**BRIEF**
You are asked to filter the data below and copy every line holding "computer".

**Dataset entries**
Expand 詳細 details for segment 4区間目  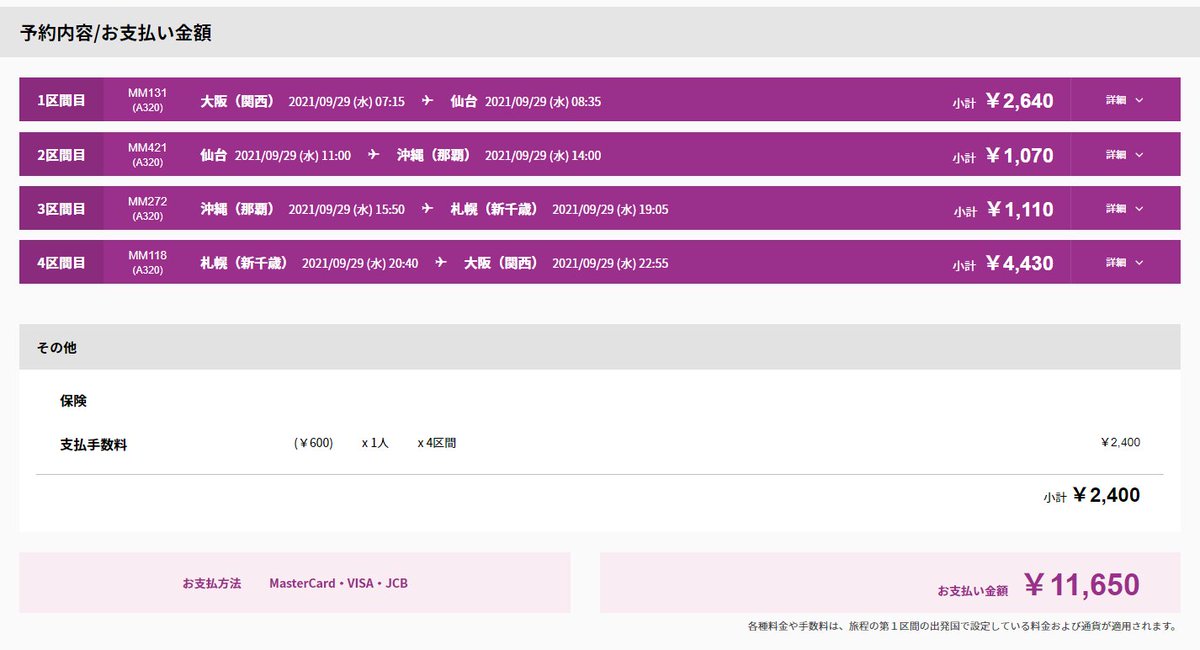[1122, 262]
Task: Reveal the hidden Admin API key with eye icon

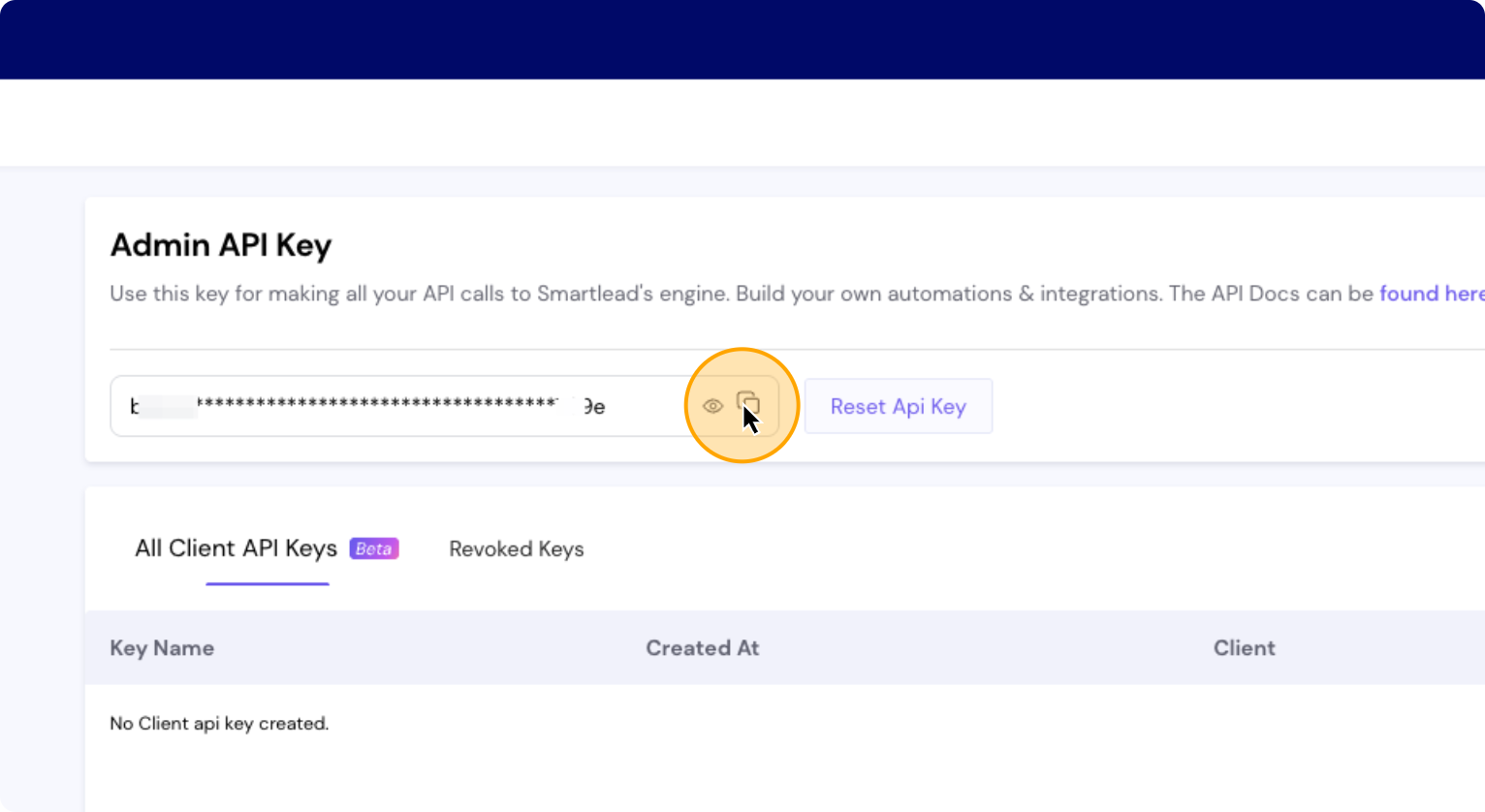Action: pyautogui.click(x=712, y=406)
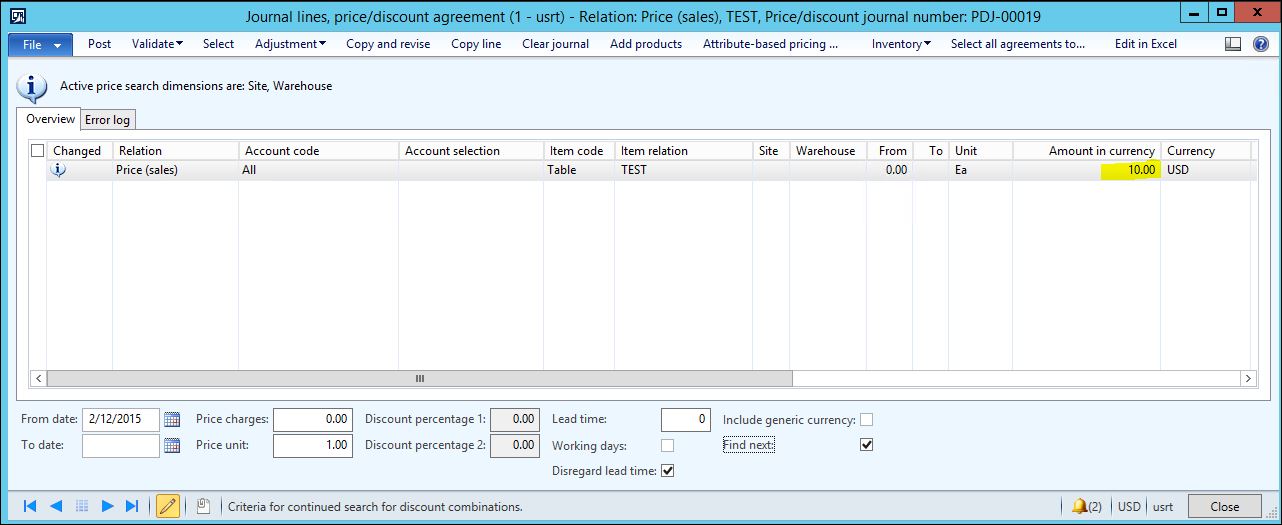Expand the Validate dropdown menu
Image resolution: width=1282 pixels, height=525 pixels.
coord(157,44)
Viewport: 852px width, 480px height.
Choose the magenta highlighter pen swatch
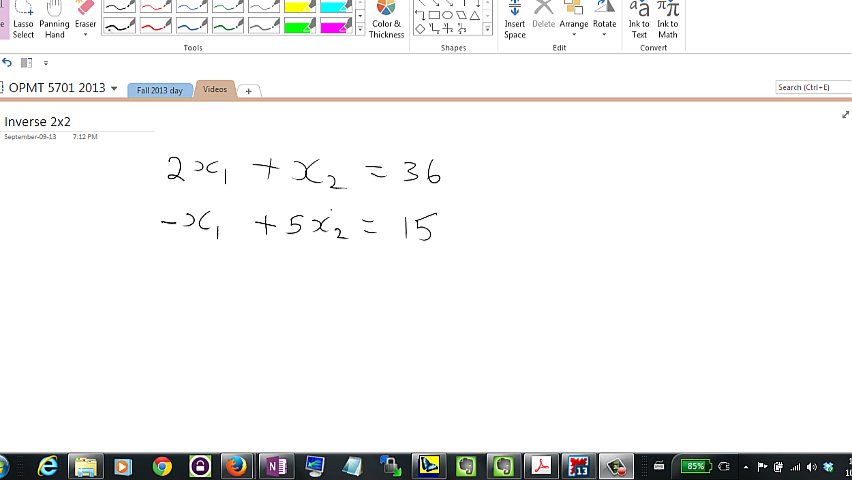335,26
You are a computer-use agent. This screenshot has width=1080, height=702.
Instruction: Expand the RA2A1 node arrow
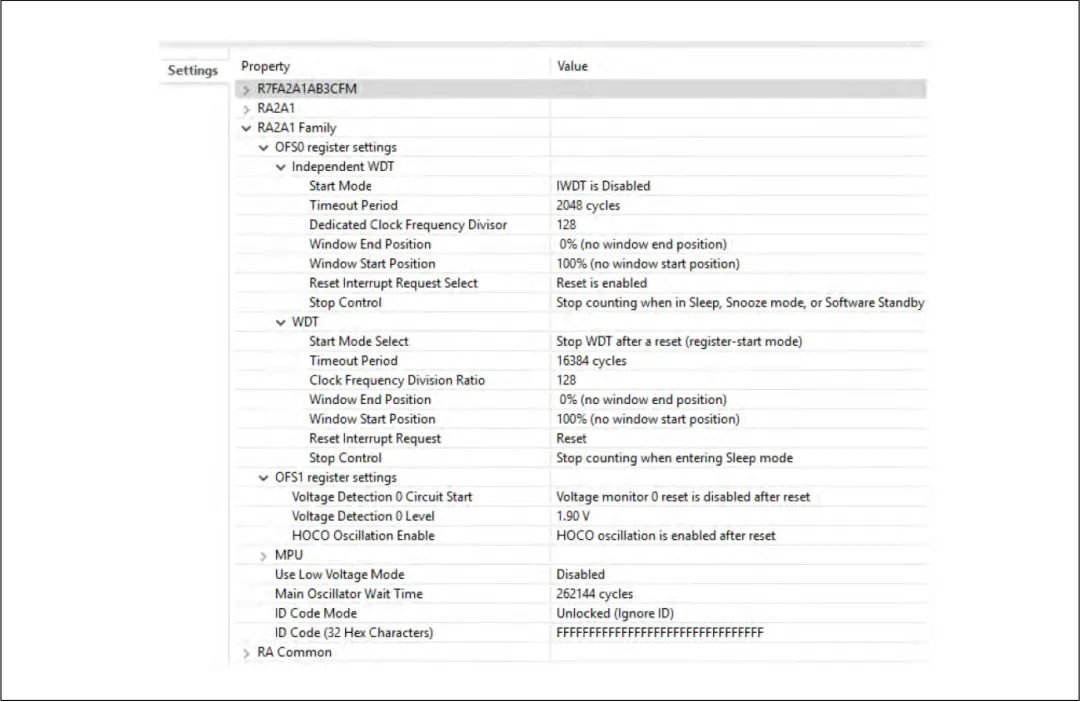point(247,109)
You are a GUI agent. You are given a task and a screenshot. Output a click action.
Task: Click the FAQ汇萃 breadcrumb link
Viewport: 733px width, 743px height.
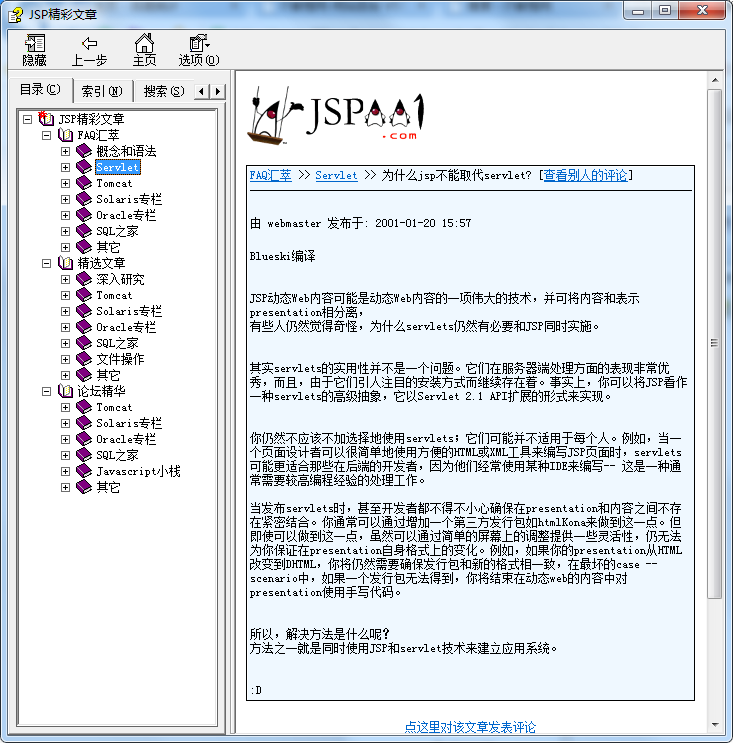[x=270, y=175]
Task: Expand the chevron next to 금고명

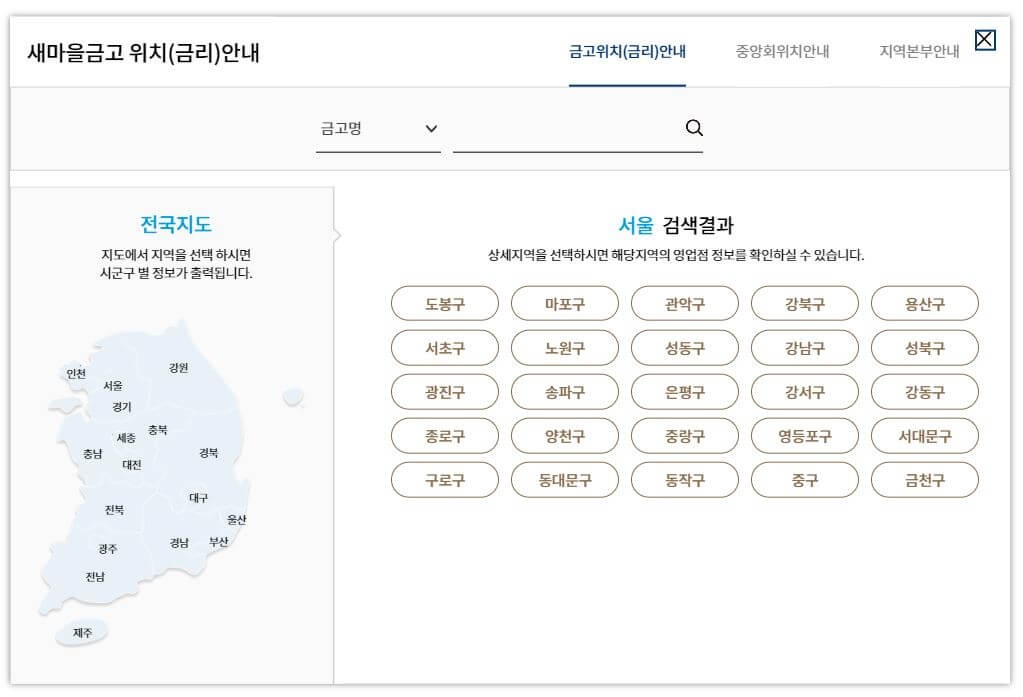Action: coord(430,128)
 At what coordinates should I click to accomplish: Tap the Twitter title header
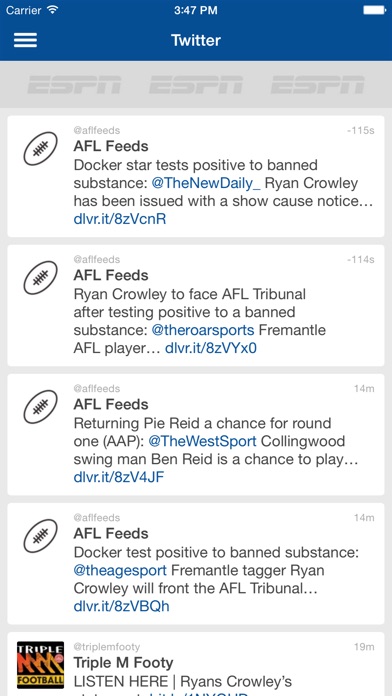point(196,40)
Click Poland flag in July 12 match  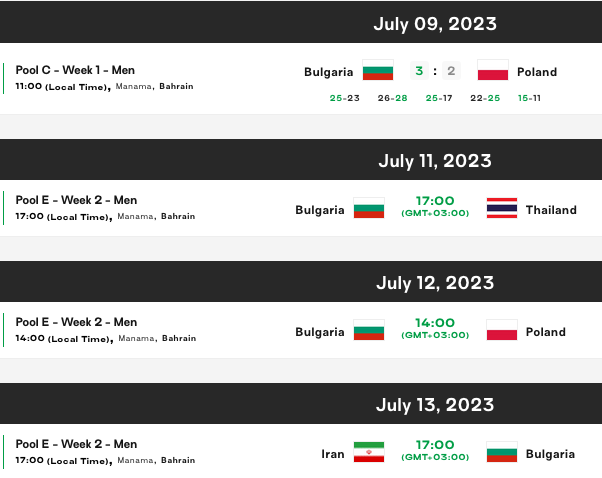(x=502, y=332)
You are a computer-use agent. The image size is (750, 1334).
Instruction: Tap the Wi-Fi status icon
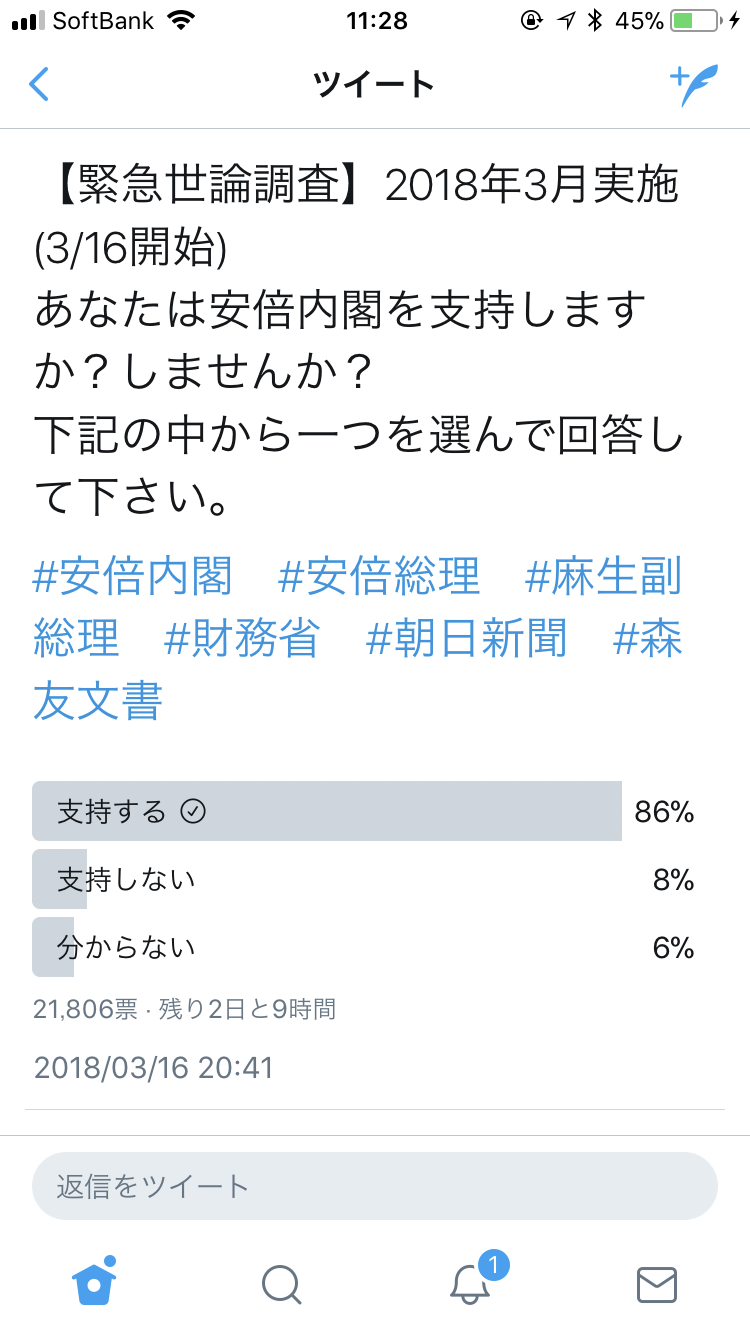[181, 20]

**RESPONSE TO THIS EXERCISE**
You are a computer-use agent. This screenshot has width=1080, height=702.
You are a computer-use agent. The image size is (750, 1334).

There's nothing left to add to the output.